Department of Family Medicine, Indiana University School of Medicine, Indianapolis, Indiana, USA.
Regenstrief Institute, Center for Biomedical Informatics, Indianapolis, Indiana, USA.
J Am Med Inform Assoc. 2022 Jul 12;29(8):1409-1415. doi: 10.1093/jamia/ocac068.
This study sought both to support evidence-based patient identity policy development by illustrating an approach for formally evaluating operational matching methods, and also to characterize the performance of both referential and probabilistic patient matching algorithms using real-world demographic data.

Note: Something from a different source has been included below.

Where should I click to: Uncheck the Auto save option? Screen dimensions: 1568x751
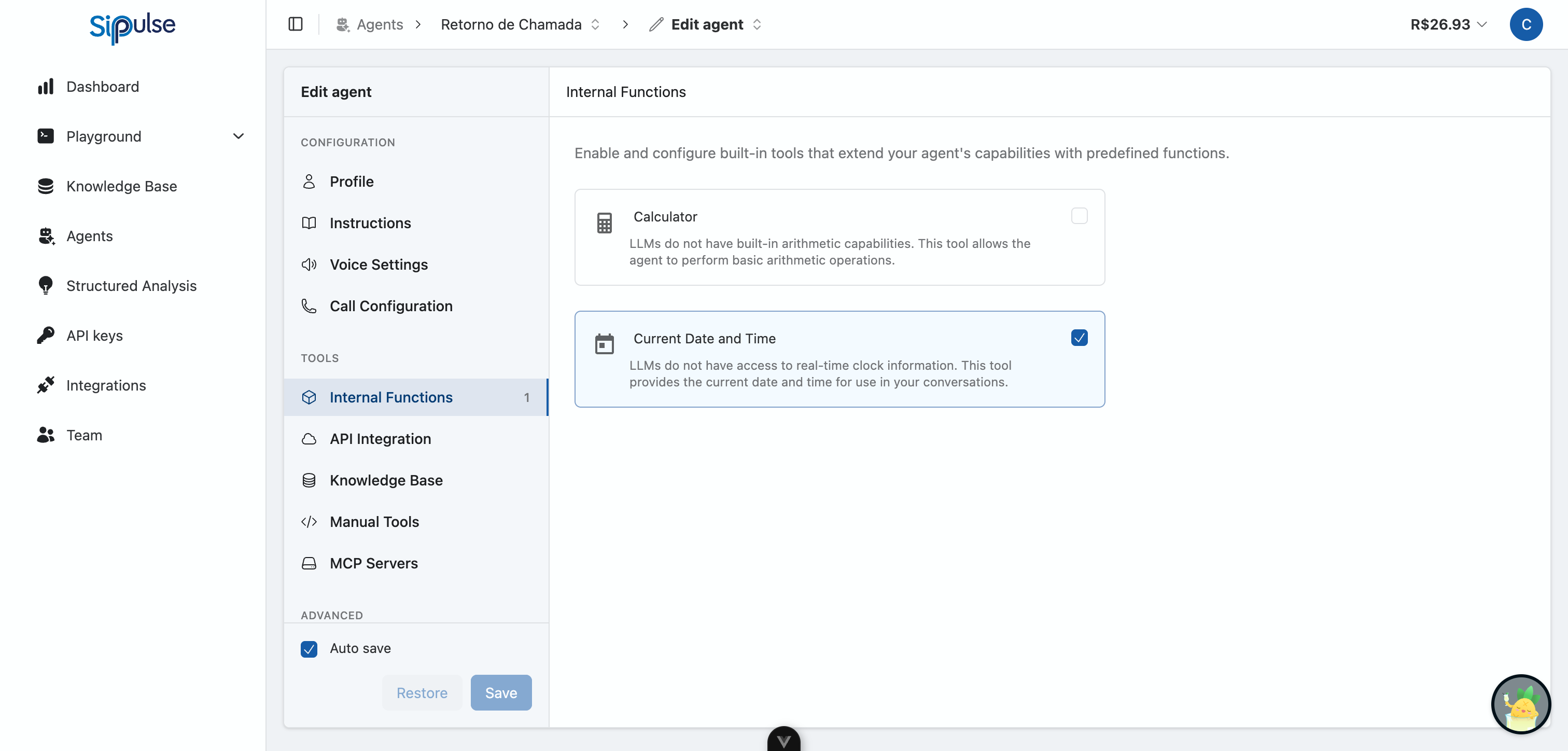tap(309, 649)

We assessed matching accuracy for referential and probabilistic matching algorithms using a manually reviewed 30 000 record gold standard reference dataset derived from a large health information exchange containing over 47 million patient registrations. We applied referential and probabilistic algorithms to this dataset and compared the outputs to the gold standard. We computed performance metrics including sensitivity (recall), positive predictive value (precision), and F-score for each algorithm.
The probabilistic algorithm exhibited sensitivity, positive predictive value (PPV), and F-score of .6366, 0.9995, and 0.7778, respectively. The referential algorithm exhibited corresponding sensitivity, PPV, and F-score values of 0.9351, 0.9996, and 0.9663, respectively. Treating discordant and limited-data records as nonmatches increased referential match sensitivity to 0.9578. Compared to the more traditional probabilistic approach, referential matching exhibits greater accuracy.
Referential patient matching, an increasingly popular method among health IT vendors, demonstrated notably greater accuracy than a more traditional probabilistic approach without the adaptation of the algorithm to the data that the traditional probabilistic approach usually requires. Health IT policymakers, including the Office of the National Coordinator for Health Information Technology (ONC), should explore strategies to expand the evidence base for real-world matching system performance, given the need for an evidence-based patient identity strategy.
本研究旨在通过展示一种正式评估操作匹配方法的方法,为基于证据的患者身份政策制定提供支持,同时使用真实世界的人口统计学数据来描述参考和概率患者匹配算法的性能。
我们使用从包含超过 4700 万患者注册的大型健康信息交换中提取的手动审查的 30000 条记录黄金标准参考数据集,评估了参考和概率匹配算法的匹配准确性。我们将参考和概率算法应用于该数据集,并将输出结果与黄金标准进行比较。我们为每个算法计算了性能指标,包括敏感性(召回率)、阳性预测值(精度)和 F 分数。
概率算法的敏感性、阳性预测值(PPV)和 F 分数分别为 0.6366、0.9995 和 0.7778。参考算法的相应敏感性、PPV 和 F 分数值分别为 0.9351、0.9996 和 0.9663。将不一致和数据有限的记录视为不匹配,可将参考匹配的敏感性提高到 0.9578。与更传统的概率方法相比,参考匹配的准确性更高。
参考患者匹配是一种越来越受健康信息技术供应商欢迎的方法,与传统的概率方法相比,它的准确性明显更高,而传统的概率方法通常需要对算法进行数据适应。鉴于需要基于证据的患者身份策略,健康信息技术政策制定者,包括国家卫生信息技术协调员办公室(ONC),应探索策略来扩大现实匹配系统性能的证据基础。